Sounded crazy at the time. Not so crazy now.
At 35 and now the mother of a young daughter, Hayes is making her return. She's run precisely four races since the 2008 trials — all this season — and yet still believes she can earn one of the three spots on the squad for the London Games.
Hey, it's the hurdles, she insisted, and anything can happen.
"If you can make it into the final, you have a shot, no matter who the favorite is," said Hayes, whose daughter, Zoe, was born on Dec. 11, 2010. "Because you can be the favorite, but if you hit a hurdle, guess what, you're not the favorite anymore."
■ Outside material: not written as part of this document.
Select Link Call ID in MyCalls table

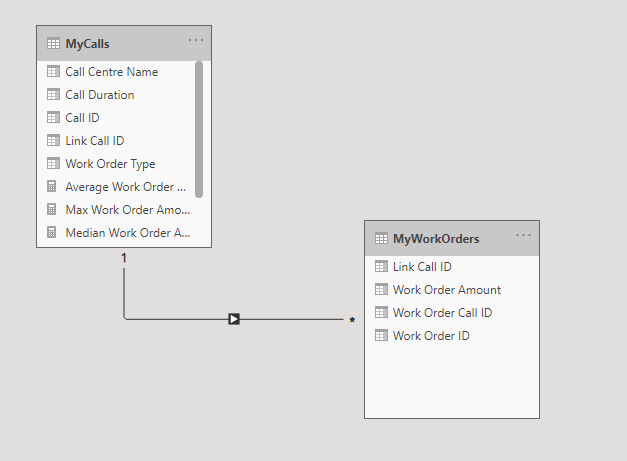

Hayes only began training again in November, when she placed that call to Kersee and asked to come back to the track.
"He's just like, 'See you at practice then,'" Hayes said. "He knew it was coming. When I retired he was like, 'I'm looking at you like an old boxer. You say you don't want to do this, but you'll be back.' He doesn't care that I'm old."
Her competition in practice, though, keeps her young. She trains in the Los Angeles area with a group that includes defending Olympic champion Dawn Harper and two-time national champion Virginia Crawford.
"Here's the deal: Ginnie is going to beat me out of the blocks. If I hang on to Ginnie, I'll be in front of all of them," Hayes said. "That's my plan."
It's been a struggle for Hayes in her return as she balances motherhood with working odd jobs and still trying to squeeze in workouts. Long gone are any endorsement deals that used to help.
"I have no money," Hayes said, with a casual shrug and then a quick smile. "But I have Zoe. At the end of the day, when I cross the finish line — win, lose or draw — I have Zoe to go to and that makes it all worth it."